The seminal contribution is the framework itself: the insight that autocorrelation determines the relative value of baselines vs. follow-ups, and the specific recommendation to use ANCOVA with multiple post-treatment rounds. This remains the standard reference for experimental design in development economics.

The transducer elements are the specific simulation parameters and some of the dataset-specific autocorrelation estimates, which have since been superseded by larger compilations. The constant-autocorrelation assumption was later relaxed by Burlig, Preonas & Woerman (2020), who showed that declining autocorrelation over time changes the optimal design in important ways.

The Deep Dive

The Power Formula

The key equation driving everything is the variance of the ANCOVA treatment effect estimator with $m$ post-treatment periods and 1 baseline:

\[\text{Var}(\hat{\tau}) = \frac{2}{n} \left[ \frac{(1 + (m-1)\rho)\sigma^2(1-\rho^2)}{m} \right]\]

where $n$ is the sample size per arm, $m$ is the number of follow-up rounds, $\rho$ is the autocorrelation, and $\sigma^2$ is the outcome variance.

The term $(1 + (m-1)\rho)/m$ is the magic: as $m$ increases, this ratio shrinks. When $\rho$ is small, it shrinks faster — each new measurement adds nearly independent information. When $\rho$ is large, gains diminish quickly because measurements are highly correlated.

Real-World Impact

McKenzie illustrates with Sri Lankan microenterprise data (de Mel, McKenzie & Woodruff, 2008). With quarterly profit data ($\rho \approx 0.30$) and 8 follow-up rounds instead of 1, the researchers could detect effects about 40% smaller than a single-round design — or equivalently, achieve the same power with about 40% fewer firms.

For a typical microenterprise experiment costing $500 per firm surveyed, switching from a 1-follow-up design with 800 firms to a 4-follow-up design with 500 firms saves roughly $25,000 in survey costs while improving power. The “more T” design is both cheaper and better.

So What?

McKenzie’s paper should be mandatory reading before designing any experiment where the primary outcome is noisy and measured repeatedly. The concrete takeaways:

First, know your outcome’s autocorrelation before choosing a design. Don’t assume it’s high. For business profits, income, and many economic outcomes, it’s surprisingly low — and that changes everything.

Second, use ANCOVA, not difference-in-differences. There is no setting where DiD beats ANCOVA, and for low-$\rho$ outcomes the efficiency gap is substantial.
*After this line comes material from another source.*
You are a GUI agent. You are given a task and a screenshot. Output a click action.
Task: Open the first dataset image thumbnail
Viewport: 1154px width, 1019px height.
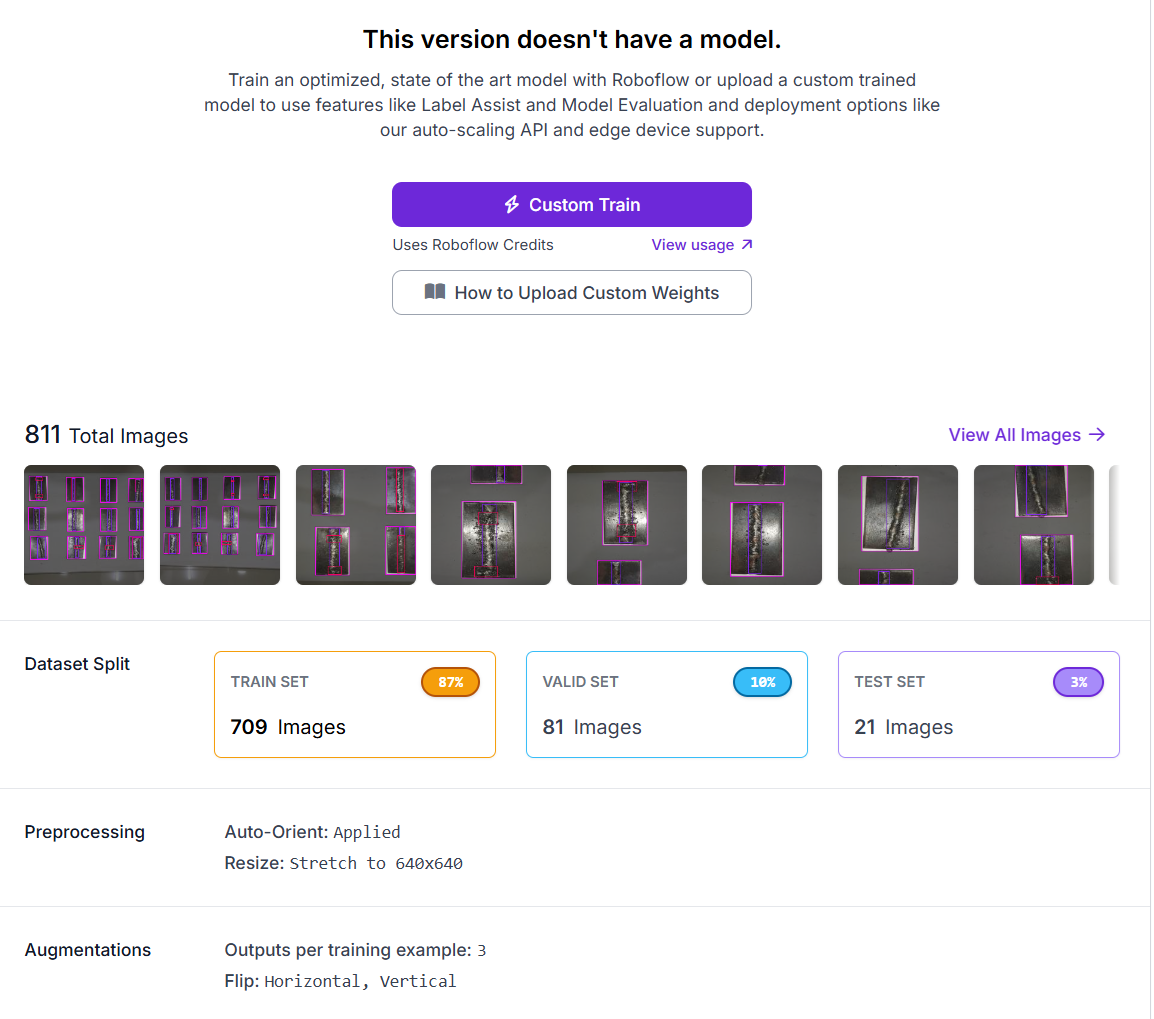(x=84, y=525)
Third, consider trading sample size for measurement rounds. The marginal value of an extra survey round often exceeds the marginal value of an extra participant — especially when per-survey costs are low relative to per-participant costs (phone surveys, administrative data, high-frequency digital data).

Fourth, don’t treat the baseline as sacred. For $\rho < 0.2$, the baseline is so weakly predictive that you may be better off reallocating those resources to additional follow-ups.

This paper shifted how an entire field designs experiments. Fourteen years later, “how many T?” is now a standard question in every pre-analysis plan.

Paper: “Beyond Baseline and Follow-up: The Case for More T in Experiments” by David McKenzie. Journal of Development Economics, Vol. 99, No. 2, November 2012, pp. 210-221.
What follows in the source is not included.